Pubblicato nel 1951, protagonista Holden Caulfield, un sedicenne, il romanzo poneva in evidenza lo stato d’animo della generazione adolescente della middle class americana a segnare una discontinuità, forse una cesura, rispetto alle convenzioni culturali e sociali che vi erano diffuse e accettate.

Mi riferisco a The Catcher in the Rye di J. D. Salinger che, nella traduzione italiana di Adriana Motti e con il titolo Il giovane Holden, fu pubblicato da Einaudi nel 1961. Avevo allora tra i quindici e i sedici anni, ero coetaneo di Holden Caulfield ed ero anch’io uno studente che, dalla quinta ginnasio, passava alla prima liceo.

Non credo di aver letto il libro di Salinger in quell’anno 1961. E tuttavia quel libro – in copertina l’attraente acquarello o inchiostro di Ben Shan dove un ragazzo seduto nell’azzurro sorbisce un cono gelato multicolore – prese a circolare in quei mesi tra quanti io frequentavo.

Infatti anche in Italia, se non ricordo male, il romanzo divenne subito un caso letterario. Mi piacerebbe poter consultare il supplemento «Libri» che, ogni venerdì, stampato in verde e nero, corredava allora «Paese sera». Lo leggevo assiduamente e lo conservavo con cura. Forse ne scrisse Gianfranco Corsini. Forse, come capitava, prese avvio da una prima recensione un dibattito ed altri interventi ebbero forse luogo nelle settimane successive. Mi piace pensarlo.

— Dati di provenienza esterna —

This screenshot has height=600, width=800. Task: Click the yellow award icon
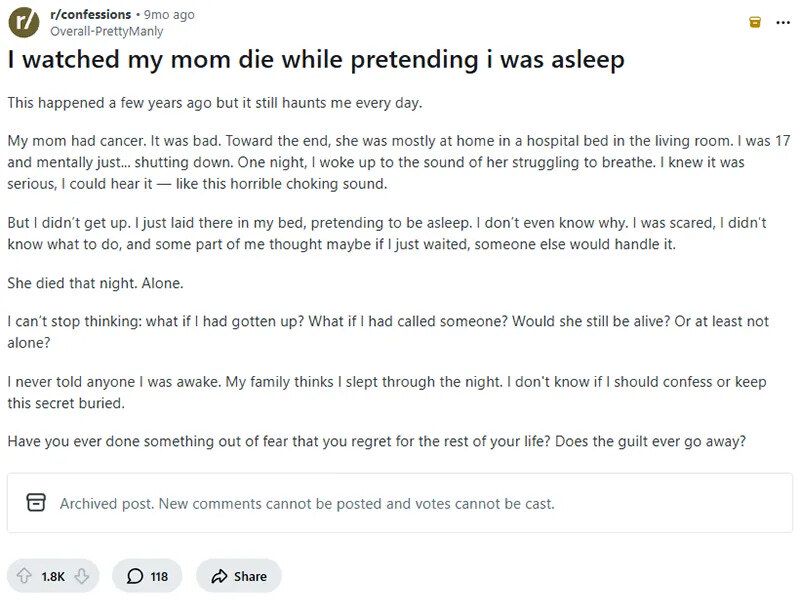pos(755,22)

Sono molti i modi per mezzo dei quali si finisce per aver a che fare con un libro. Con un libro non letto si può avere una dimestichezza anche notevole se lo hanno letto altri intorno a te e te ne parlano. Altri che ne scrivono, che lo citano. Altri che, pur non avendolo letto, o letto solo in parte, ne imbastiscono una critica o un apprezzamento sulla base di giudizi o di pregiudizi ben articolati e congegnati per sentito dire ma, talvolta, con intelligenza.

Un romanzo di successo è un catalizzatore che inevitabilmente attira una certa quantità di elementi spuri che si combinano in luoghi comuni o si riducono a citazioni ripetute, sempre le stesse, sempre dagli stessi. Formano quella crosta d’attorno alle vicende narrate che le rende, nella ripetizione, di pubblico dominio.

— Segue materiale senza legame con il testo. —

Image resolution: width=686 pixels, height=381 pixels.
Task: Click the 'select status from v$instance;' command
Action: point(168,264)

Non credo abbia giovato a The Catcher in the Rye il titolo della traduzione italiana: Il giovane Holden. Pur trattandosi di un Bildungsroman quel titolo ne accentua, per dirla franca, il carattere generazionale e poi di referto sociologico. Ne attenua invece o cancella – tratto pure eminente del ‘romanzo di formazione’ come genere – il dato fantastico, l’afflato onirico che nel resoconto delle due giornate e notti Salinger ottiene per dilatazioni, concentrazioni e quel continuo tralasciar di aggiungere un prosieguo di notizie ovvie o presunte tali o date per superflue con quegli «eccetera eccetera», «e via dicendo», «e così via» che il titolo – bellissimo – originale gli conservava: l’afferratore e coglitore nel campo di segale, non meno del giocatore di baseball che prende la palla nel whisky di segale.

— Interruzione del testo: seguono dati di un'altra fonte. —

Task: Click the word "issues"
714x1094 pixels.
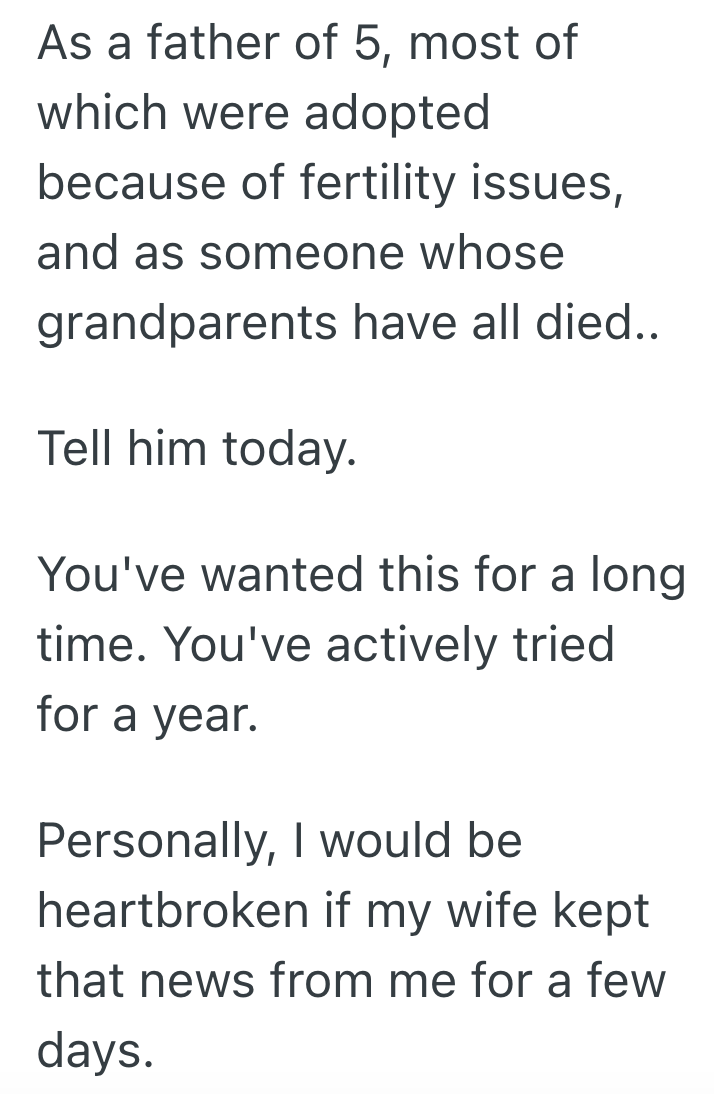Action: (563, 184)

Ma, poi, nel titolo inglese c’è la scuola, c’è il sapore delle letture scolastiche. Un verso di Robert Burns (1759-1796) imparato da Holden gli si fissa nella mente con un errore di memoria (la sostituzione del verbo to meet, ‘incontrare’, con il verbo to catch, ‘prendere al volo’) e vi si accampa generando una sua affabulazione indipendente, e produce così una invenzione tanto assoluta quanto irreversibile. Una connessione fantastica si instaura e resta indelebile nella memoria.

Dice Holden alla sorella Phoebe: «Sai quella canzone che fa ‘Se scendi tra i campi di segale, e ti prende al volo qualcuno’?». Phoebe lo corregge: «Dice ‘Se scendi tra i campi di segale, e ti viene incontro qualcuno».

Era nata, da quel fraintendimento, una immagine nella quale Holden si immedesima: si vedeva «in piedi sull’orlo di un dirupo pazzesco», prendere al volo, Catcher in the Rye, e salvare quei ragazzini che giocano nel campo di segale e non si avvedono del burrone nel quale stanno per cadere.

Il disagio di Holden, le sue matte inconcludenze e i fantastici fraintendimenti mi si rivelano oggi altrettante ‘salvazioni’ delle quali, grazie a Salinger, la mia generazione ha potuto avvantaggiarsi.